## Begin Rows

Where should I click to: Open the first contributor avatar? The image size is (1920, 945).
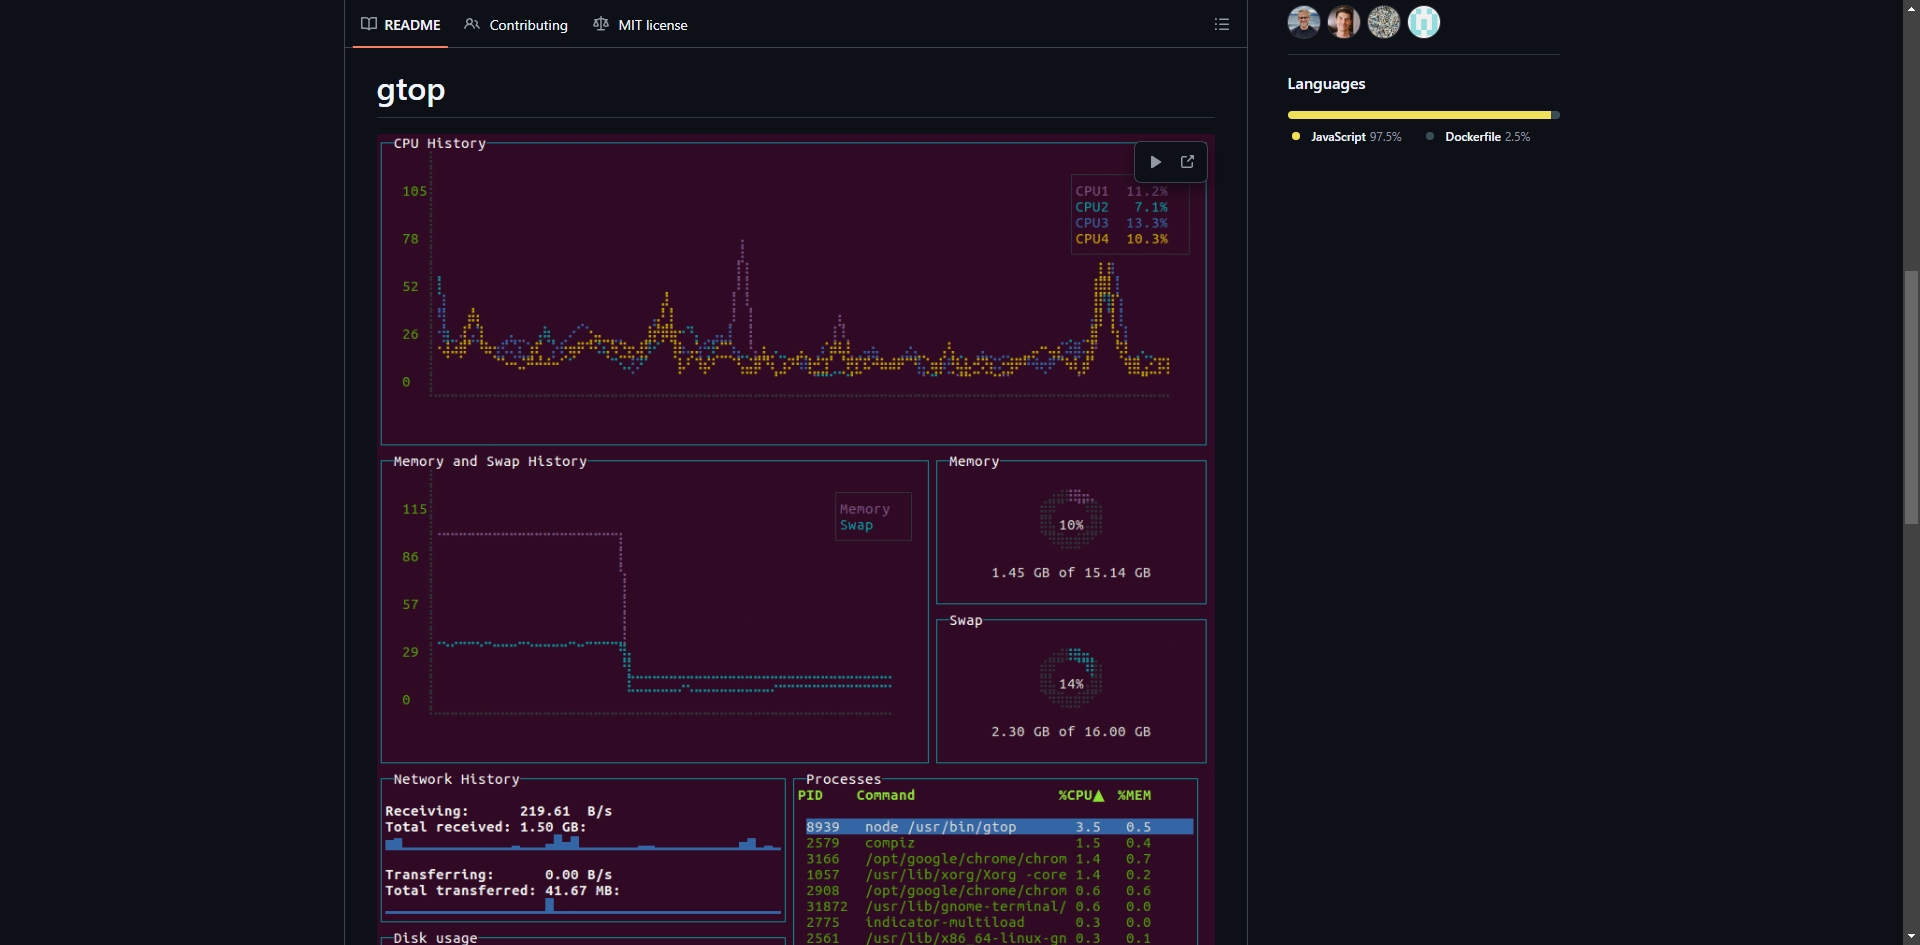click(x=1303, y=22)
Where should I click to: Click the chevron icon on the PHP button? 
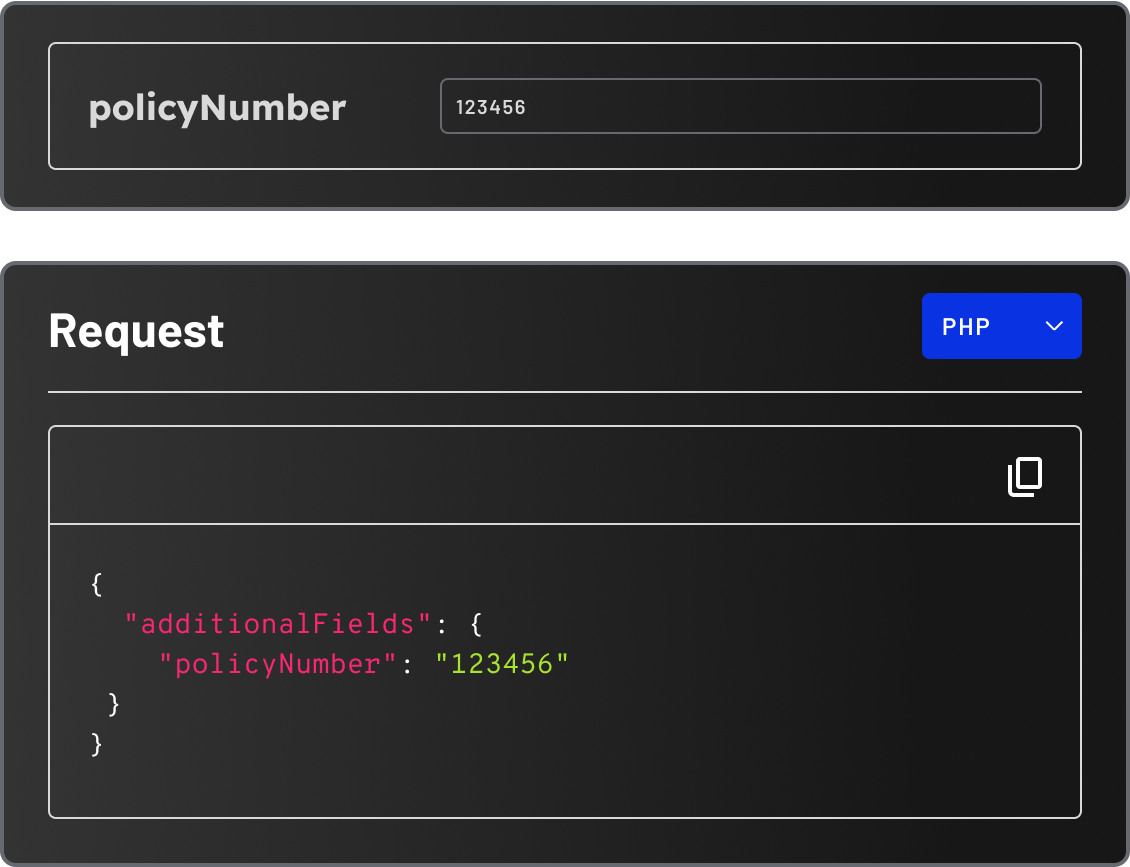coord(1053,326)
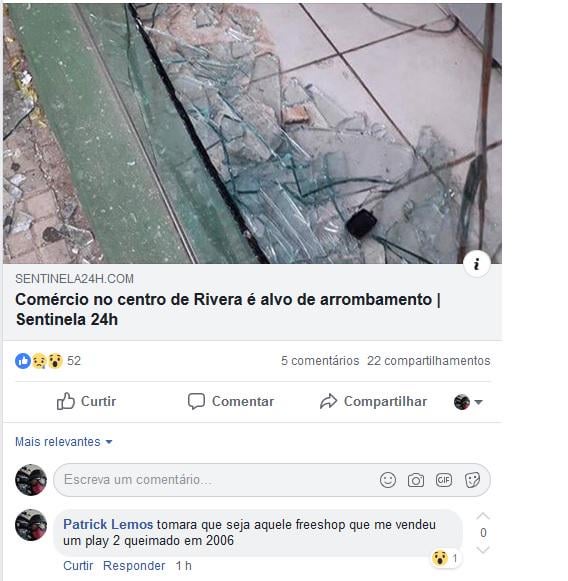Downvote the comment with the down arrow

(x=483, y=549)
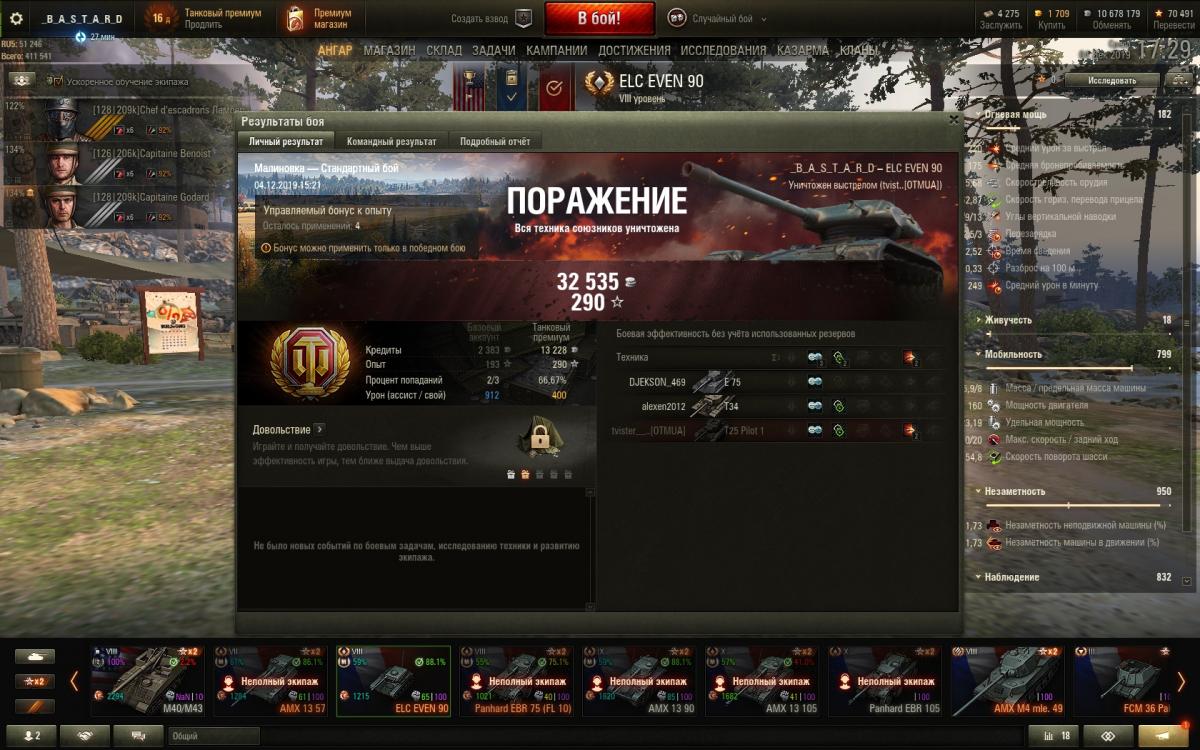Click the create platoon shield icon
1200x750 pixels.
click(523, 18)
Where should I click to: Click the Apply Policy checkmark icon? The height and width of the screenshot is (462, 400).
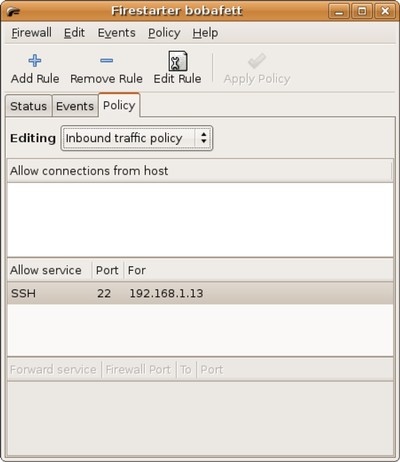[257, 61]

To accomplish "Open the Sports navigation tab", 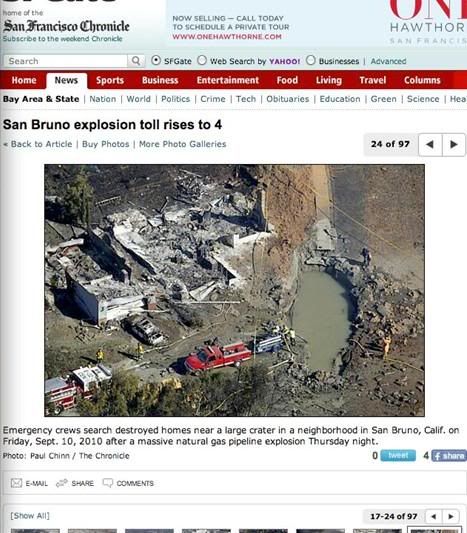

## End Rows

(Goal)
Set down every line of the material above word for word, leaving out the pictures.

(Task output)
Where should I click to: Open the first contributor avatar? The image size is (1920, 945).
click(x=1303, y=22)
Where should I click to: Click the chevron icon on the PHP button? 
coord(1053,326)
Downvote the comment with the down arrow

(x=483, y=549)
Click the create platoon shield icon
1200x750 pixels.
click(523, 18)
Where should I click to: Click the Apply Policy checkmark icon? The height and width of the screenshot is (462, 400).
[257, 61]

To accomplish "Open the Sports navigation tab", 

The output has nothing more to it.